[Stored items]
- Opening Delimiter -

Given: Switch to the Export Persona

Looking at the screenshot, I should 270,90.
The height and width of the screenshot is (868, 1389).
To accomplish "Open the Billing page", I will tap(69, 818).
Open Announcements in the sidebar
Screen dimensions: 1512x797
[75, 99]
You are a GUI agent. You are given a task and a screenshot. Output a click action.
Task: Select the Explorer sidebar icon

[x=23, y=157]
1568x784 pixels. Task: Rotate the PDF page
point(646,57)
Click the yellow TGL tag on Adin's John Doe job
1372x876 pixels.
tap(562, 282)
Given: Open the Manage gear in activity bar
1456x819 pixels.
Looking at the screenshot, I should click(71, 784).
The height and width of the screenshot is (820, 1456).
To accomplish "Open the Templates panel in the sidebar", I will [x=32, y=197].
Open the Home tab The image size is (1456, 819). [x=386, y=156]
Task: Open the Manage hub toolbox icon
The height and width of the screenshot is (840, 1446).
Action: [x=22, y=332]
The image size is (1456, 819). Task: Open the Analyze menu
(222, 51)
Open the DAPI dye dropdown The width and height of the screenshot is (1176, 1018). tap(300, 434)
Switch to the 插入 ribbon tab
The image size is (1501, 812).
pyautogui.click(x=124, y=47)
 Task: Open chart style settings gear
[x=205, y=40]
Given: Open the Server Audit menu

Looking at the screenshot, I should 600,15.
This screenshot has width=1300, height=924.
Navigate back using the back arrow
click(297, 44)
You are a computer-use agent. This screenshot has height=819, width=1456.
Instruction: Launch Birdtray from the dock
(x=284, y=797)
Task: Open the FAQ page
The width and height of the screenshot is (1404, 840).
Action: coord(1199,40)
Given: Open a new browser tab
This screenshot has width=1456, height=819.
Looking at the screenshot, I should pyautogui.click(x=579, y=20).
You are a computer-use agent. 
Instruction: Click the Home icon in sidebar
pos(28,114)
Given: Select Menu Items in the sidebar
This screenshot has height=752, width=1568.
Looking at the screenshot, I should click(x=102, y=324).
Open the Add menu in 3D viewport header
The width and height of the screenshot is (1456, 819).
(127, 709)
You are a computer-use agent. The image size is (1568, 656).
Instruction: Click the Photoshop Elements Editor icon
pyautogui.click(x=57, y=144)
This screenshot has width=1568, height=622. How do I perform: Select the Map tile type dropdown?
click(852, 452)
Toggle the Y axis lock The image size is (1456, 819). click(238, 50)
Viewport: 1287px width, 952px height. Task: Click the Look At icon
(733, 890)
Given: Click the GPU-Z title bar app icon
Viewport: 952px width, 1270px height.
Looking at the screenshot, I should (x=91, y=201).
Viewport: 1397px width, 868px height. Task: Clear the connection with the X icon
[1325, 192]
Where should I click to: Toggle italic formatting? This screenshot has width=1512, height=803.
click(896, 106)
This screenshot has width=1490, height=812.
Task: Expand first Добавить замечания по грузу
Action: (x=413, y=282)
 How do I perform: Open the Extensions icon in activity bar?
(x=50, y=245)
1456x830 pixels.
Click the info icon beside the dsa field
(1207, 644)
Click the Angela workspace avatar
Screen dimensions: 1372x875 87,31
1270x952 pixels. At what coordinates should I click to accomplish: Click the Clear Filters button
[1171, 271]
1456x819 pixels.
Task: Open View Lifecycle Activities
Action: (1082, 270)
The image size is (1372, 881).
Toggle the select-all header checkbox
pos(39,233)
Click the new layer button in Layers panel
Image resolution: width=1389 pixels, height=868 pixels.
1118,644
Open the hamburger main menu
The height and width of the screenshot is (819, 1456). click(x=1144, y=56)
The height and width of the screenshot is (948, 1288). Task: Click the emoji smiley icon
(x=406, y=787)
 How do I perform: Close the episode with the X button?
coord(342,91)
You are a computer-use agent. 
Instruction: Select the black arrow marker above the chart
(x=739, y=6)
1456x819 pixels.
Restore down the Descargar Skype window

- Closing Delimiter -

Problem details -> What is needed is an exact copy of the lines from the one containing "Toggle the select-all header checkbox" through the last line of the records above, both included.

Response to the exercise ->
Toggle the select-all header checkbox
pos(39,233)
Click the new layer button in Layers panel
Image resolution: width=1389 pixels, height=868 pixels.
1118,644
Open the hamburger main menu
The height and width of the screenshot is (819, 1456). click(x=1144, y=56)
The height and width of the screenshot is (948, 1288). Task: Click the emoji smiley icon
(x=406, y=787)
 How do I perform: Close the episode with the X button?
coord(342,91)
You are a computer-use agent. 
Instruction: Select the black arrow marker above the chart
(x=739, y=6)
1456x819 pixels.
Restore down the Descargar Skype window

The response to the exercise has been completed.